Nach seinem Abschluss an der englischen Elite-Universität Oxford begann Sunak laut Financial Times-Artikel (Bezahlschranke) als Junior-Analyst bei Goldman Sachs in London zu arbeiten, ein weltweit tätiges Investmentbanking- und Wertpapierhandelsunternehmen mit Sitz in New York. Dort kündigte er im Jahre 2004, um dann ab dem Jahr 2009 für Theleme Partners tätig zu werden. Es ist auffällig, dass Sunak diese biografischen Details auf der Regierungsseite als nicht erwähnenswert befindet. Der Guardian-Artikel fasst zu einem generellen Interessenskonflikt Sunaks zusammen:
"Es ist nicht bekannt, ob der Finanzminister (heute Premier) nach seinem Ausscheiden noch in den Theleme-Fonds investiert hat.

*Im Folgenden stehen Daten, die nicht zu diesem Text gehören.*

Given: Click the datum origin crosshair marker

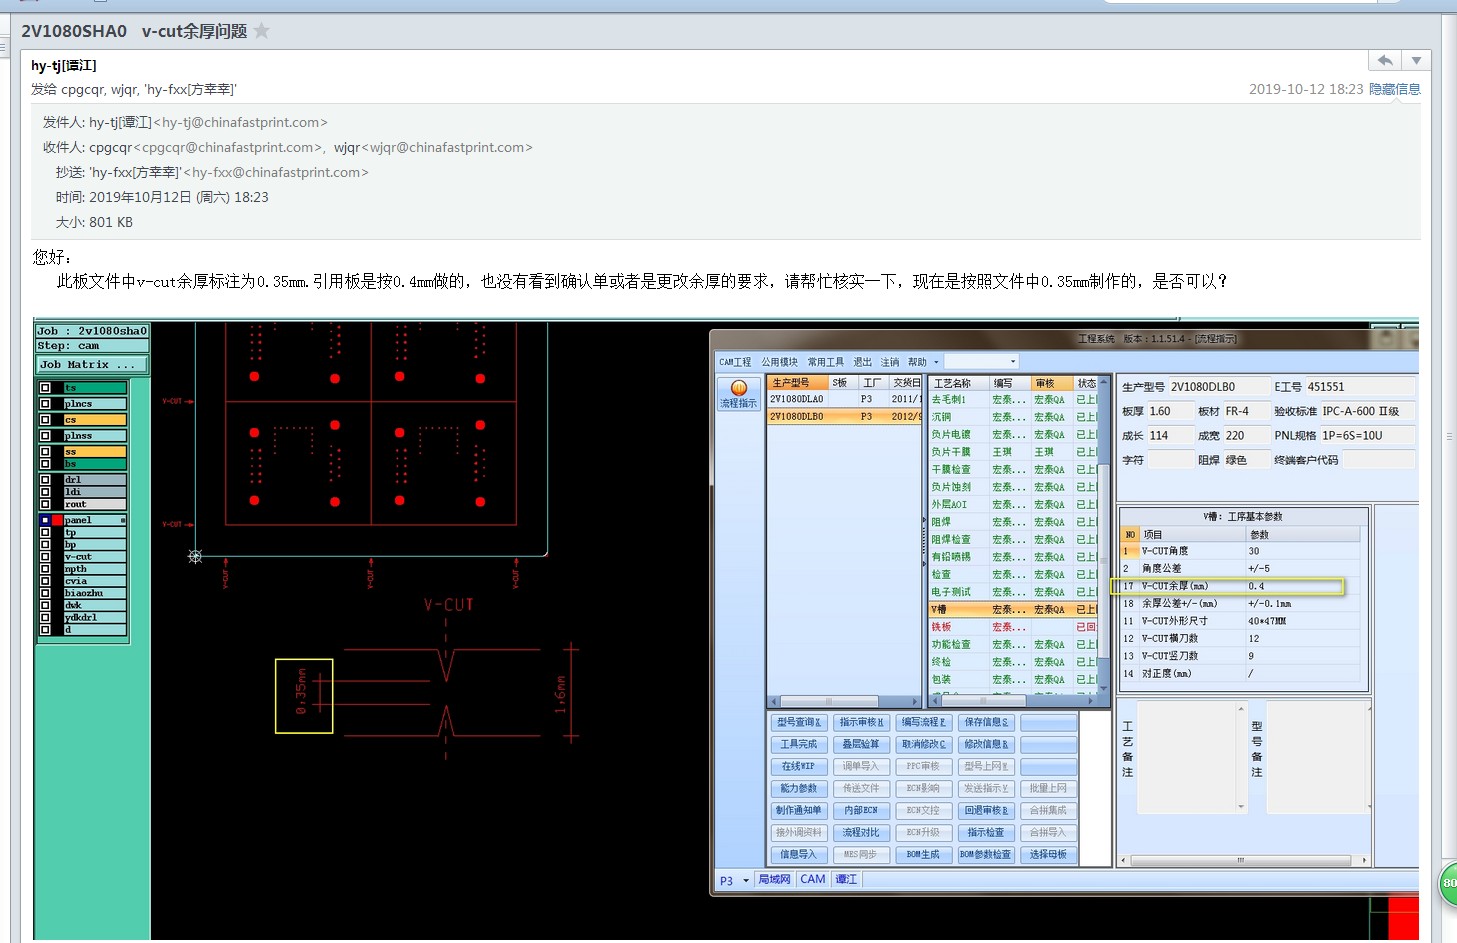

Theleme ist auf den Kaimaninseln registriert, einem Steuerparadies, in dem Firmenunterlagen nicht veröffentlicht werden. Normalerweise besitzt ein Partner eines Hedgefonds eine Beteiligung an der Verwaltungsgesellschaft und hat Geld in den Fonds investiert."
Laut dem Wall Street Journal gibt es persönliche Kontakte zwischen dem Geschäftsführer von Theleme Partners, Patrick Degorce, und dem Unternehmen Moderna seit 2011, dem Jahr als Stéphane Bancel Geschäftsführer des Pharmaunternehmens wurde. Als Randnote sei dabei erwähnt, dass Bancel zwei Jahre zuvor, im Jahr 2009, vom Weltwirtschaftsforum (WEF) zu einem "Young Global Leader" auserwählt wurde. Im Jahre 2013 erfolgte dann eine "Exklusivvereinbarung zur Entwicklung bahnbrechender mRNA-Therapeutika™ für kardiometabolische Erkrankungen und Krebs" zwischen den Pharmaunternehmen Moderna und AstraZeneca.
Im Jahre 2019 wurde bekannt, dass Sunak Investitionen in einen sogenannten Blind Trust getätigt hatte. Eine Einrichtung, bei der Einzelheiten über Vermögenswerte der Eigentümer geheim gehalten werden, um mögliche Interessenkonflikte zu vermeiden. Ein Jahr später verweigerte das Büro von Sunak laut dem Guardian Auskunft darüber zu geben, "ob seine Investitionen zum Zeitpunkt der Gründung seines Blind Trusts eine Beteiligung an Thelemes Fonds oder an Moderna beinhalteten." Ein Sprecher des Finanzministeriums kommentierte dazu:
"Das Kabinettsbüro hat die als relevant erachteten Interessen in der regulären Liste der ministeriellen Interessen dargelegt."
Zu diesem Zeitpunkt wurde außerdem bekannt, dass John Sheridan, ein ehemaliger Kollege bei Theleme Partners, Berichten zufolge von Sunak gebeten wurde, ein Finanzmodell für das Regierungsprogramm für Unternehmenskredite zu erstellen. Der Sprecher des Finanzministeriums kommentierte diesbezüglich, "es sei nicht ungewöhnlich, dass Politiker auf eine Reihe von Fachkenntnissen von außerhalb der Regierung zurückgreifen". Und er bestätigte zudem, dass "Sheridan Zugang zu öffentlich zugänglichen Daten hatte."
Die schlichte Haltung von Rishi Sunak, jegliche Informationen zu möglichen Thelemes Beteiligungen weiterhin konsequent zu verweigern, bestätigt diese natürlich nicht automatisch. Sie lässt den Premierminister mit Hinblick auf dessen Glaubwürdigkeit aber nicht gerade im goldenen Glanze seiner Bilderbuch-Karriere erscheinen. Es ist daher nur darauf zu hoffen, dass britische Medien an diesem dringenden Thema nachdrücklich investigativ dranbleiben.
Zuletzt erfuhr Sunak erhebliche Kritik, als er in einer Londoner Obdachlosenunterkunft bei der Essensausgabe einen Bedürftigen fragte, "in welcher Branche" dieser arbeiten würde.